Boeing set out to build the 747 after losing a huge military transport contract, the C-5A. The idea was to take advantage of new engines that had been developed for transportation—high-bypass turbofans, which burn less fuel by passing air around the engine core, allowing for greater flight range—and use them for a newly imagined civilian aircraft.

It took more than 50,000 Boeing workers less than 16 months to produce the first 747—a herculean effort that earned them the nickname “The Incredibles.” The production of the jumbo jet required the construction of a huge factory in Everett, north of Seattle – the largest building in the world by volume.

Its fuselage was 225 feet (68.5 m) long and its tail was as long as a six-story building. The aircraft’s design included a second deck that extended from the cockpit aft over the first third of the aircraft, giving it a distinctive hump and inspiring its nickname, the Whale. Sentimentally, the 747 became known as the Queen of the Sky.

Some airlines have converted the second floor into a first class cocktail lounge, while the lower deck sometimes housed lounges or even a piano bar. A single 747, originally built for Singapore Airlines in 1976, has been decommissioned and converted into a 33-room hotel near Stockholm Airport.

said Guillaume de Sion, a professor of history at Albright College in Pennsylvania who specializes in aviation and mobility. “It has become the essence of mass air travel: You can’t fill it with people paying full price, so you need to lower prices to get people on board.

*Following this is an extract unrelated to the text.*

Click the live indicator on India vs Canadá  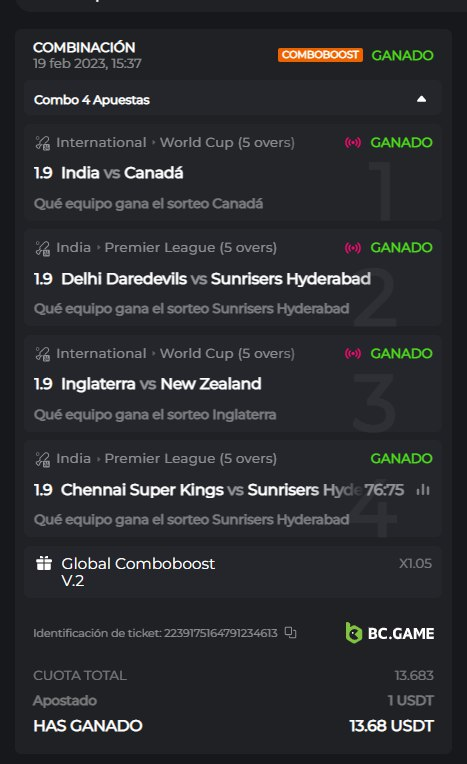click(x=353, y=142)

It contributed to what happened in the late 1970s with the deregulation of air travel.”

Aboulafia said the first 747 entered service in 1970 on the Pan Am route between New York and London, and its timing was very bad. It first appeared shortly before the 1973 oil crisis, amid a recession that saw Boeing’s employment drop from 100,800 in 1967 to a low of 38,690 in April 1971. “Boeing’s bankruptcy” was badly marked by a billboard near From Seattle-Tacoma International Airport. which read, “Will the Last One Leave Seattle – Turn Off the Lights.”

The updated model — the 747-400 series — arrived in the late 1980s and was much better timed, Aboulafia said, coinciding with the Asian economic boom of the early 1990s. He recalled taking a Cathay Pacific 747 from Los Angeles to Hong Kong as a hitchhiker in his twenties in 1991.

“Even people like me can go see Asia,” said Abulafia. “Before, you had to stop for gas in Alaska or Hawaii and it cost a lot. This was a straightforward shot — and affordable.”

Delta was the last US carrier to use the 747 for passenger flights, which ended in 2017, though some other international airlines continue to operate it, including German airline Lufthansa.

Atlas Airlines ordered four 747-8 freighters early last year, and the last one left the factory on Tuesday.

Boeing has its roots in the Seattle area, with assembly plants in Washington state and South Carolina. The company announced in May that it would move its headquarters from Chicago to Arlington, Virginia, bringing its executives closer to key federal government officials and the FAA, which certifies Boeing’s passenger and cargo planes.

Boeing’s relationship with the FAA has been strained since the fatal crashes of its best-selling plane, the 737 Max, in 2018 and 2019. It took the FAA nearly two years — much longer than Boeing had expected — to approve the design changes and allow the plane to return. air.